*** FRAGMENT DO PRZECZYTANIA ***

-
Rocky Patel Decade Edicion Limitada Torpedo
Prezentacja z 27.09.2010

Rocky Patel Decade Edicion Limitada ma te same nikaraguańskie liście w środku (filler i binder) co standardowa Decade. Różni się wrapperem. W standardowej Decade wrapper to liść Sumatra z Ekwadoru. Natomiast w EL wrapper to pięcioletni Pennyslvania Broadleaf Maduro, ten sam liść w który zawinięto inną limitowaną linię RP – Winter 2009.
Cygaro jest pakowane w takie same pudełka jak standardowa Decade. Dodano tylko w lewym, tylnym rogu pasek z napisem EL.

Amerykańska wieść formowa niesie, że Decade EL to produkcja bardzo ograniczona, bo po 250 pudełek z każdego z trzech formatów: robusto, toro, torpedo. Czytałem o tym w kilku miejscach, ale nie wierzę. Nie wierzę, ponieważ w kilku sklepach cygara te bez problemu można kupić.
Cygaro ma dwa żółte pierścienie, identyczne jak w standardowej linii Decade. Dodatkowo przy stopie jest nałożony trzeci pierścień, również żółty, z napisem Edicion Limitada.
Wrapper u takich napaleńców jak ja, zapiera dech w piersiach. Jest dużo ciemniejszy od liścia Sumatra z Ekwadoru występującego w standardowej Decade. Ma jednolitą barwę na granicy brązu i czerni. Jest mięsisty, oleisty. Wygląda tak, że chciałoby się go ugryźć. Zauważyłem jedną bardzo dyskretną żyłę.


Oględziny i obdukcja palcami przynoszą jeden wniosek – konstrukcyjna doskonałość. Ma jedną zwracającą szczególnie uwagę cechę - jest niezwykle twarde, wręcz pancerne, co może rodzić obawy o ciąg.
Cygaro pachnie dość intensywnie. Wyczuwam mieszankę mokrej ziemi i gorzkiej czekolady.
Cygaro otwieram nożycami. Ostatnio tylko ich używam, obojętnie od formatu i wykończenia cygara. Przypiąłem do kluczy i zawsze mam przy sobie. Tną precyzyjnie.
Wbrew wcześniejszym obawom, ciąg na sucho jest właściwy. Na sucho jest wytrawne ziarnami kawy i najczarniejszą z gorzkich czekolad. Nie jest gorzkie.
Odpalam jednopalnikowym jetem, ostrożnie, podgrzewając stopę i dmuchając resztkami płuc. Rozpala się posłusznie, ładnie, równo.

*** UDOSTĘPNIONY MATERIAŁ ***

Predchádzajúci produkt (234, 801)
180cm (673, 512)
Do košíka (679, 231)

***
*** UDOSTĘPNIONY MATERIAŁ ***

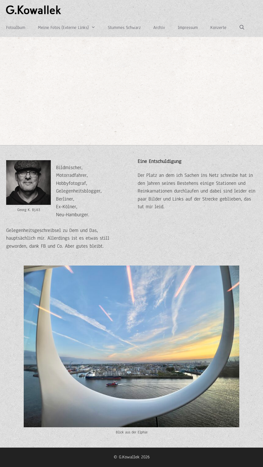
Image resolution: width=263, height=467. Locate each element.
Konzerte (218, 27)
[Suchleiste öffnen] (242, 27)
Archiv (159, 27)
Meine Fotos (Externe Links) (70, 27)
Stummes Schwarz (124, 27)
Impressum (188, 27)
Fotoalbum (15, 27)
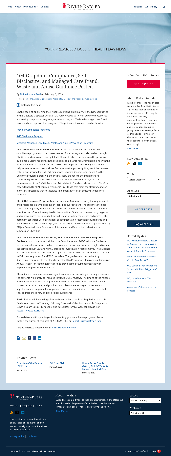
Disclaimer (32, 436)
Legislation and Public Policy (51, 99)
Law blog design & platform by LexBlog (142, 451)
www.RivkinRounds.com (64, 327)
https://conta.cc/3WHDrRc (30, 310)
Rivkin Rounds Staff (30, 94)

***

### [ZADANIA DO WYKONANIA]
1. Przepisz słowo w słowo fragment recenzji cygara, począwszy od słów "Amerykańska wieść formowa" aż do słów "napisem Edicion Limitada.".
2. Odpowiedz krótko na pytania dotyczące recenzji cygara.
(a) Z jakiego kraju pochodzi liść Sumatra, którym owinięta jest standardowa Decade?
(b) Po ile pudełek z każdego formatu miało rzekomo powstać cygar Decade EL?
(c) Jakim narzędziem otwierane jest cygaro?
3. Kontynuuj recenzję cygara, zaczynając tuż po jej ostatnim zdaniu.
Wiersze nie są potrzebne do rozwiązania zadań.

### [ODPOWIEDZI DO ĆWICZENIA]
1.
Amerykańska wieść formowa niesie, że Decade EL to produkcja bardzo ograniczona, bo po 250 pudełek z każdego z trzech formatów: robusto, toro, torpedo. Czytałem o tym w kilku miejscach, ale nie wierzę. Nie wierzę, ponieważ w kilku sklepach cygara te bez problemu można kupić.
Cygaro ma dwa żółte pierścienie, identyczne jak w standardowej linii Decade. Dodatkowo przy stopie jest nałożony trzeci pierścień, również żółty, z napisem Edicion Limitada.

2.
(a) Z Ekwadoru.
(b) Po 250 pudełek.
(c) Nożycami.

3.
Od pierwszych porcji dymu zaczyna się tytoniowa orgia. Uwielbiam Decade i nie mam wyjścia, będę te dwa cygara porównywał. O ile standardowa Decade od początku zawsze wita mnie słodką mieszanką espresso i czekolady o średniej mocy, o tyle EL uderza od razu full bodied, też kremową, ale półwytrawną mieszanką ziaren kawy, gorzkiej czekolady i ziemi. Od początku smaki są perfekcyjnie zbalansowane. Cygaro, choć mocne, nie męczy. Wyczuwalne są też ostre, ale dyskretne przyprawy. Bardzo przyjemnie drażnią kubki smakowe.

Gdzieś na początku drugiej tercji , tam gdzie w standardowej Decade zaczynają się pierniki, cynamony i kremówki, w EL dochodzi jedynie trochę słodyczy, tak jakby cukiernicza Decade chciała dojść do głosu. Ale nie dochodzi. Króluje bardzo ciemna czekolada, trochę słodsza niż na początku, mała czarna bez cukru (jak w Benchmade) i ta moja ulubiona ziemia parująca po burzy przy akompaniamencie straszliwych ryków z buszu. Cygaro pomimo mocy i półwytrawnego charakteru jest jedwabiste. Przypomina mi pewną półwytrawną, dziką brunetkę. Zaczynam myśli porównawcze dzielić pomiędzy standardową Decade i 15th Ann.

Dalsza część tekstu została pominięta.